Kini, di sela kesibukannya mengurus kantor dan menemani Aqil menjalani berbagai aktifitas yang harus dijalani Aqil sebagai terapi penyakitnya, Lia juga sering berkunjung ke berbagai kota di tanah air untuk menyebarkan kesadaran tentang disleksia.
Dari perjalanan itu, perempuan yang suka melukis ini sering menemukan kenyataan memprihatinkan. Di mana sangat banyak anak penderita disleksia yang jangankan tertangani dengan benar, bahkan penyakit yang dideritanya pun tak diketahui.
Padahal menurutnya, penanganan yang salah bisa menghancurkan masa depan anak penderita disleksia. Karena ketidak-tahuan, banyak penderita disleksia yang divonis bodoh sehingga bakat lainnya tidak berkembang. Padahal mereka memiliki kemampuan lain yang sering tak tergali hingga ia tumbuh dewasa.
Lantas Lia mengisahkan bagaimana perjuangannya menemukan talenta Aqil dan membangun rasa percaya diri Aqil. Berawal dari sebuah pameran lukisan sederhana yang hanya dihadiri anggota keluarganya, perlahan tapi pasti Lia berhasil mengubah Aqil dari anak yang sangat pemalu karena stigma 'bodoh' yang diterimanya, menjadi Aqil yang bisa menerima kondisinya dan dengan penuh percaya diri mengatakan dirinya adalah seorang penderita disleksia.
Tak hanya itu, karya Aqil kecil telah menghiasi banyak produk usaha menengah kecil. Kisah Aqil juga telah mengilhami banyak pekerja seni untuk dituangkan ke dalam karya mereka.
"Dibutuhkan kesabaran dan pemahaman untuk menggali dan mengembangkan bakat seorang anak dengan disleksia," ujarnya.

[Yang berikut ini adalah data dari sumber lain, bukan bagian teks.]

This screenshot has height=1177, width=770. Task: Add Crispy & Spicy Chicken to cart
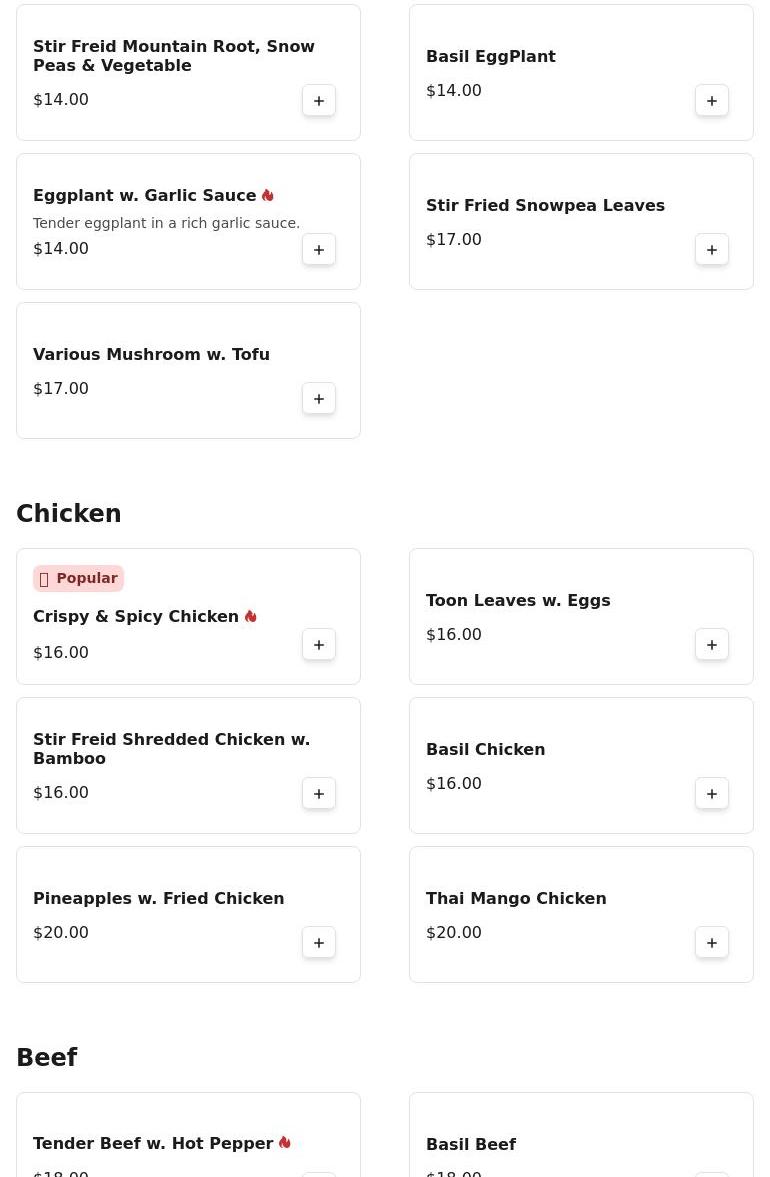pos(319,645)
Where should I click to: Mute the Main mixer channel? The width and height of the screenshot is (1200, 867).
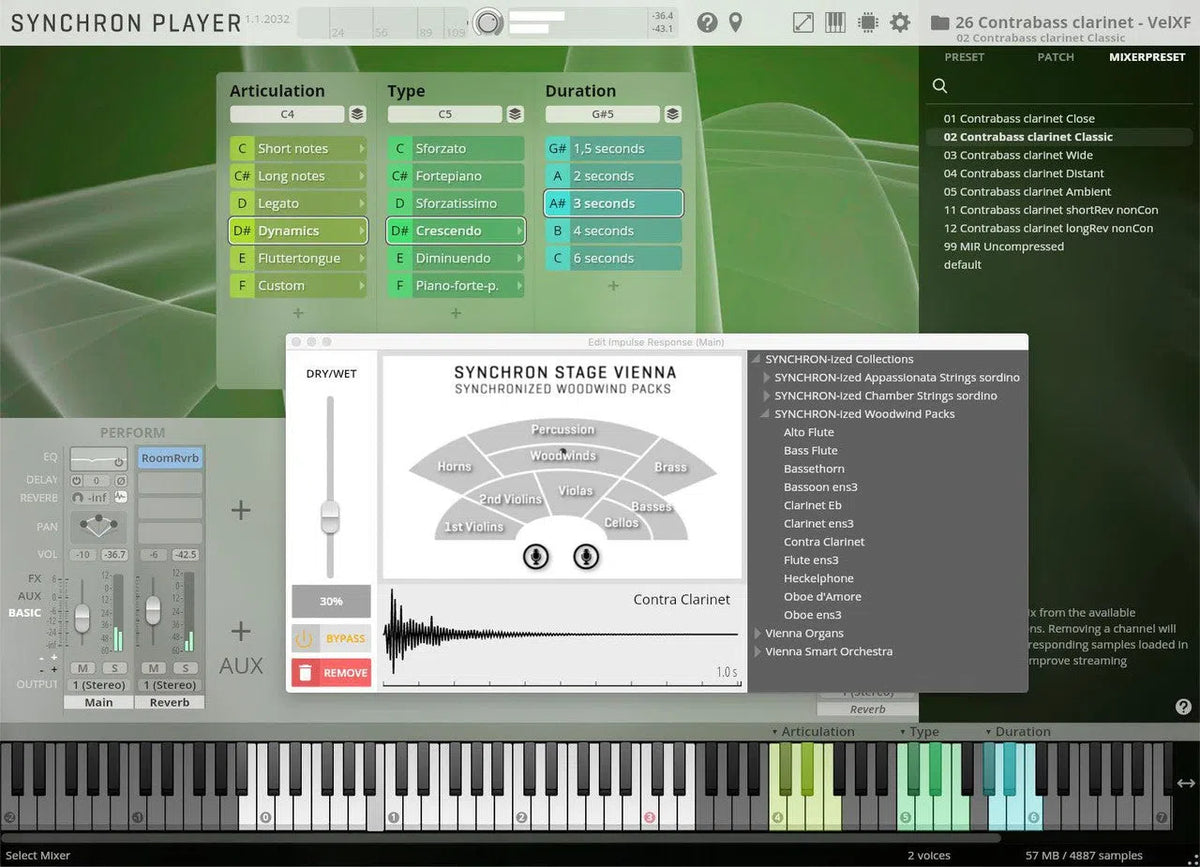point(82,668)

Kenyataan ini menumbuhkan mimpi dalam benak Lia untuk membangun semacam pusat kajian disleksia yang hingga kini belum ada di Indonesia. Ia ingin menghimpun pakar disleksia untuk bersama menangani kondisi ini.
"Bagaimana anak-anak dengan disleksia bisa mendapatkan pendidikan gratis sesuai minat mereka," ujarnya berangan-angan.
Kini, setelah empat tahun bergulat dengan disleksia, hidup Lia telah jauh berubah. Ia bukan lagi Lia yang menuntut perencanaan sempurna dalam segala hal. Tapi Lia yang lebih pasrah pada Sang pemilik kehidupan. Ia kini hanya ingin menyelaraskan rencana hidupnya dengan kehendak Tuhan.
"Ternyata ada batas dalam kemampuan kita," ujarnya menyudahi perbincangan kami.